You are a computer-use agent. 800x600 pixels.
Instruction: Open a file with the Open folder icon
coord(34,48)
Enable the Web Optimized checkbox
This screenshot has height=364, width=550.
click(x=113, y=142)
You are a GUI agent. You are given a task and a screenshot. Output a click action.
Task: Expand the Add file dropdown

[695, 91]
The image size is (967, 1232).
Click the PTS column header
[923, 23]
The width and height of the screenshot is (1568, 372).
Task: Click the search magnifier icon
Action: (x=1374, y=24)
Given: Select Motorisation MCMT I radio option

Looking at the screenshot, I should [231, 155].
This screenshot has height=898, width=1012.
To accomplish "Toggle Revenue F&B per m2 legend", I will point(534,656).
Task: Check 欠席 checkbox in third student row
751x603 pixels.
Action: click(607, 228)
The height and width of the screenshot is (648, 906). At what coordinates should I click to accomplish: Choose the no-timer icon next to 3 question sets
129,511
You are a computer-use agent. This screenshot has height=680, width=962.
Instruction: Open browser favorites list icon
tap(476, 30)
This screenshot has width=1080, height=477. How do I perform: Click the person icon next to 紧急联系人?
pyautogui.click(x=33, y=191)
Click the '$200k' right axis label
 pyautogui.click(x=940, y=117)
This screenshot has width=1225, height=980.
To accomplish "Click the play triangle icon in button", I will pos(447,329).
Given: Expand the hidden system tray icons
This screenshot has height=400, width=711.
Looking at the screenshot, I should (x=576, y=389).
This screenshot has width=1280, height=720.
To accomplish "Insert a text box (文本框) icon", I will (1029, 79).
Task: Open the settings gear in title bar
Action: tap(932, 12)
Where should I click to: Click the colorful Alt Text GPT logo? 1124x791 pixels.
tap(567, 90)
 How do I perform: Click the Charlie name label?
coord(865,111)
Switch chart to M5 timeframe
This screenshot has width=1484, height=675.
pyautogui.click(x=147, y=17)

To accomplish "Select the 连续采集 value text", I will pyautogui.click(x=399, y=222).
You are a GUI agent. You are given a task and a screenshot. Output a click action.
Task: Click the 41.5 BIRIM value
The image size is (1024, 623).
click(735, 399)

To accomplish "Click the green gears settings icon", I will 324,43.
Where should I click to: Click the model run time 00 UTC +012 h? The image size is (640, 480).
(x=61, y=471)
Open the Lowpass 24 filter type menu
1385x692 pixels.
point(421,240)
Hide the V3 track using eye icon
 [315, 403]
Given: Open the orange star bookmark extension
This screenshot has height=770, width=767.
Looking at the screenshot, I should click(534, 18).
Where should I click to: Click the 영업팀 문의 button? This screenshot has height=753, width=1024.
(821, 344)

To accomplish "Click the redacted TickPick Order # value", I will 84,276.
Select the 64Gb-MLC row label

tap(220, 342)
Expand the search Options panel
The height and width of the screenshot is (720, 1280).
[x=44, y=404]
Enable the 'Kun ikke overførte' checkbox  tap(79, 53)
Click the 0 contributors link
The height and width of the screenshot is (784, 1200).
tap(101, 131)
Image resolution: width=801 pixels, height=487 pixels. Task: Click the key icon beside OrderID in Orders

TASK DESCRIPTION: Wherever the string "agent" appears in the records, copy the whole line.

COMPLETED EXERCISE:
You are a computer-use agent. 800x600 pixels.
You are a GUI agent. You are given a task and a screenshot. Output a click action.
You are a computer-use agent. This screenshot has height=680, width=962.
You are a GUI agent. You are given a task and a screenshot. Output a click action.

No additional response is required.